Nunca foi tão barato pedir dinheiro ao banco para comprar casa. Parece um slogan para incentivar mais famílias a procurar crédito à habitação, mas esta simples frase devia antes soar como um aviso à navegação, passado tão pouco tempo sobre os anos da crise e da troika, do desemprego e do desespero de tantos portugueses. E no entanto, parece que sofremos de um caso de fraca memória coletiva.

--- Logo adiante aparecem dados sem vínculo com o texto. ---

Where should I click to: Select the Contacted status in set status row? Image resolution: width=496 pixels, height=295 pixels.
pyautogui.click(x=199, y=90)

Com os bancos em concorrência aberta desde que começou a notar-se alguma retoma nos bolsos dos portugueses, o valor dos juros cobrados pelas instituições tem renovado recordes cada vez mais baixos nos últimos três anos. O que, a juntar aos prolongados mínimos históricos das Euribor, tem ajudado muitas famílias a pôr os acontecimentos recentes para trás das costas - mais concretamente os dramas a que todos assistimos nesta mesma década - e a tornar a encher os bolsos com dívidas que, em muitos casos, durarão até ao fim da vida. Para piorar as coisas, isto acontece numa altura em que o mercado imobiliário está em alta - só no ano passado, os preços por metro quadrado subiram mais de 12%, um aumento como não se via há um quarto de século - dando gás aos preços sem garantias reais de que a fasquia se manterá ou até subirá.

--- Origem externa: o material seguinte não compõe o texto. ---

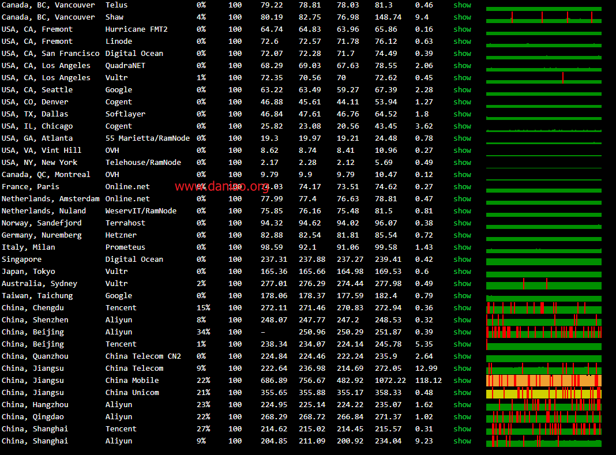This screenshot has height=455, width=616.
Task: Open 'show' link for Fremont Linode
Action: click(x=462, y=42)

A recuperação do mercado imobiliário é uma boa notícia para a economia, como o é - por muito que custe a quem anda em busca de casa - a subida de preços depois de quase uma década de fraca procura e subvalorização. Mas se uma fatia significativa deste movimento vem de quem encontrou no imobiliário uma alternativa para investir as poupanças, os números começam a assustar: desde 2015, o novo crédito concedido triplicou, somando 634 milhões de euros em janeiro deste ano. Com a Europa regressada de uma crise que deixou muitos países debaixo de água, é uma questão de tempo até as Euribor retomarem força e voltarem a descolar do chão. O que fará subir os juros, mais cedo do que tarde, levando até as prestações mais aceitáveis a engordar e tornando a ameaçar a estabilidade financeira de muitas famílias. Não é agoiro, é a realidade que nos espera se não pusermos rapidamente o pé no travão.